Dyslexia campaigners have welcomed a breakthrough in official recognition of the condition which afflicts up to one in 12 young people in the UK.
A government inquiry has prompted the Schools Secretary, Ed Balls, to pledge £10m to train 4,000 teachers to be specialists in dyslexia over the next two years. The specialists will take on responsibility for a cluster of schools so that every state school will have access to expertise in dealing with the condition.
The inquiry, led by Sir Jim Rose, the former Ofsted inspector, concluded: "There is a growing body of evidence on the serious short and long-term effects of dyslexia from the start of education into adolescence and beyond."
Sir Jim's report says early identification of dyslexic difficulties is essential, and the best chance of overcoming the condition is regular and systematic phonics teaching.

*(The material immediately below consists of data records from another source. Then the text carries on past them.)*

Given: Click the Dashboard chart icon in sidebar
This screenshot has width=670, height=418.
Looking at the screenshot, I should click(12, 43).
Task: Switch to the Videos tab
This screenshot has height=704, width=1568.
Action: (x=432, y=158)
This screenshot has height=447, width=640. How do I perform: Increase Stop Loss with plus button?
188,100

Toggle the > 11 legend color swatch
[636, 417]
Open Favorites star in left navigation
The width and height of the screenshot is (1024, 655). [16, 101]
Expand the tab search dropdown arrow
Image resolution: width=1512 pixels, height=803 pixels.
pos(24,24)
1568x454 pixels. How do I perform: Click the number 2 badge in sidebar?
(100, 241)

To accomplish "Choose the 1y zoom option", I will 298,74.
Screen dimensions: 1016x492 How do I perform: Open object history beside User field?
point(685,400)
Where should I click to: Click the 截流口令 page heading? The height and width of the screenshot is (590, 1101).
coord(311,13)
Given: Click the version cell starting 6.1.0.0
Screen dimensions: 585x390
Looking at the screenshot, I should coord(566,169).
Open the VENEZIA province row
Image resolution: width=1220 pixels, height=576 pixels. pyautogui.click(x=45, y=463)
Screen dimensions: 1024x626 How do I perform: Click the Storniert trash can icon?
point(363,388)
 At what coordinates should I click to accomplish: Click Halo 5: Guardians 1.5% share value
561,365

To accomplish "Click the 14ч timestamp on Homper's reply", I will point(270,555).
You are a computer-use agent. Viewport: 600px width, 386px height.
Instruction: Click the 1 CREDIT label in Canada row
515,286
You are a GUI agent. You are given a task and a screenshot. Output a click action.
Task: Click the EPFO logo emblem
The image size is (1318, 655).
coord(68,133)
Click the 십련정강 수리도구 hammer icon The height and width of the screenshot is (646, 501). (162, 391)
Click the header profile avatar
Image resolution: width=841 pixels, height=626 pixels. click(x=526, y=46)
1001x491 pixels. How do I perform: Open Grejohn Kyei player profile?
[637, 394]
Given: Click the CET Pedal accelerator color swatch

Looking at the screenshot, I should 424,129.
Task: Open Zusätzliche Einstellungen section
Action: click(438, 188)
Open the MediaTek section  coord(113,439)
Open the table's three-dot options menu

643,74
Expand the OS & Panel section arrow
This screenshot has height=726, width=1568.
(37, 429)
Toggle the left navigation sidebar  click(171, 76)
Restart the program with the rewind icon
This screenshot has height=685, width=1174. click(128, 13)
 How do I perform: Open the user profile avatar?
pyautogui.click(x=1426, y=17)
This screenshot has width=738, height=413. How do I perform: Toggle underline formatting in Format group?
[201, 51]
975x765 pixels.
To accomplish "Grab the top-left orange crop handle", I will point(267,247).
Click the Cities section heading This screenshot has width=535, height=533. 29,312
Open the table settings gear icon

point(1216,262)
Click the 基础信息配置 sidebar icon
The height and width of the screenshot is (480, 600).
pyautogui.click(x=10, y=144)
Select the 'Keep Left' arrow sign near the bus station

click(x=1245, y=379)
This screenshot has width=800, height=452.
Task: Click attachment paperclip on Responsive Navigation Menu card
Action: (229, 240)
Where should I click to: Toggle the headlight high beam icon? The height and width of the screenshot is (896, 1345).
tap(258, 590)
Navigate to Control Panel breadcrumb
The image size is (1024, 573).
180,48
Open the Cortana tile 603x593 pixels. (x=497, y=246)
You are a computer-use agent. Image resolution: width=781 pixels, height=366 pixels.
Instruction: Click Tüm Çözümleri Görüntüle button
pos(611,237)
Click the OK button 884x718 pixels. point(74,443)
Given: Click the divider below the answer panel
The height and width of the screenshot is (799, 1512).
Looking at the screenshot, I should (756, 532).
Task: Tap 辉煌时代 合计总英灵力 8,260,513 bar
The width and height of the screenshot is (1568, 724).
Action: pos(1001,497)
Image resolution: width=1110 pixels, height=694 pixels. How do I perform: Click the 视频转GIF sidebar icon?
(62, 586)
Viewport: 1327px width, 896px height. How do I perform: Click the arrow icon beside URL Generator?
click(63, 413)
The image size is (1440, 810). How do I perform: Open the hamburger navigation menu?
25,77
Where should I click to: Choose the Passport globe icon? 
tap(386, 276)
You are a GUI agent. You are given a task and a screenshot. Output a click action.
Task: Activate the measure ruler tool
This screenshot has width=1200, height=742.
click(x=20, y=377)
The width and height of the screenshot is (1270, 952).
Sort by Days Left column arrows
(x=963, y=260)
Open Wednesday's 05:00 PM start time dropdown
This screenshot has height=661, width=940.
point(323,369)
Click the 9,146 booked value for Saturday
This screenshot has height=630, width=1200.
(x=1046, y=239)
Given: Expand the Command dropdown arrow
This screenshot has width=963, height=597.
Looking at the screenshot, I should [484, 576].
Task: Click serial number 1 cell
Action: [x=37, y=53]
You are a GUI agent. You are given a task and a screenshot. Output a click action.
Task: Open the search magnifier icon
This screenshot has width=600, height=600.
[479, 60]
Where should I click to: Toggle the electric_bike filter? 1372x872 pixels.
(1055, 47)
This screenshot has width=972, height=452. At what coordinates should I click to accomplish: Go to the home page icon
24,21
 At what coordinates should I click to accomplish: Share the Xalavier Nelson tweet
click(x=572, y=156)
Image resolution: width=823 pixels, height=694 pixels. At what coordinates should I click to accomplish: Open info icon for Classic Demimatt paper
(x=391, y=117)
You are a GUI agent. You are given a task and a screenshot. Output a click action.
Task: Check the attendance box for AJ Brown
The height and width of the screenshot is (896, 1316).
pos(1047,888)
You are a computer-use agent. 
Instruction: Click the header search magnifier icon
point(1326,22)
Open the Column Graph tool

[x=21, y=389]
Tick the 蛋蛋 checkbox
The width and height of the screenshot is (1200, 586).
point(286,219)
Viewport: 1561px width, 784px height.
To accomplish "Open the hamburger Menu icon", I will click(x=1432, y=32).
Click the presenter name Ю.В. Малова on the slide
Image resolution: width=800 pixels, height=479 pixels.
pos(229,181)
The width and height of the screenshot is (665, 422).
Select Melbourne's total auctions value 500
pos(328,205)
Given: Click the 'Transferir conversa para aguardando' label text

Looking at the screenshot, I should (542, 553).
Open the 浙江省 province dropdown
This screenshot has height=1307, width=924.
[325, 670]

Teachers should also seek to make use of "seeing, hearing and doing".
Mr Balls said that dyslexia often meant "many years of frustration" for pupils. "What this report does is first of all deal once and for all with the question of whether dyslexia exists. It does and it sets a challenge for us."
Judi Stewart, chief executive of the British Dyslexia Association, said: "We are absolutely delighted that Sir Jim Rose has listened to and acted upon the views of the BDA and other key dyslexia organisations.
His suggestions are a real foundation for change and progress: and will improve the education of many children with dyslexia throughout the country."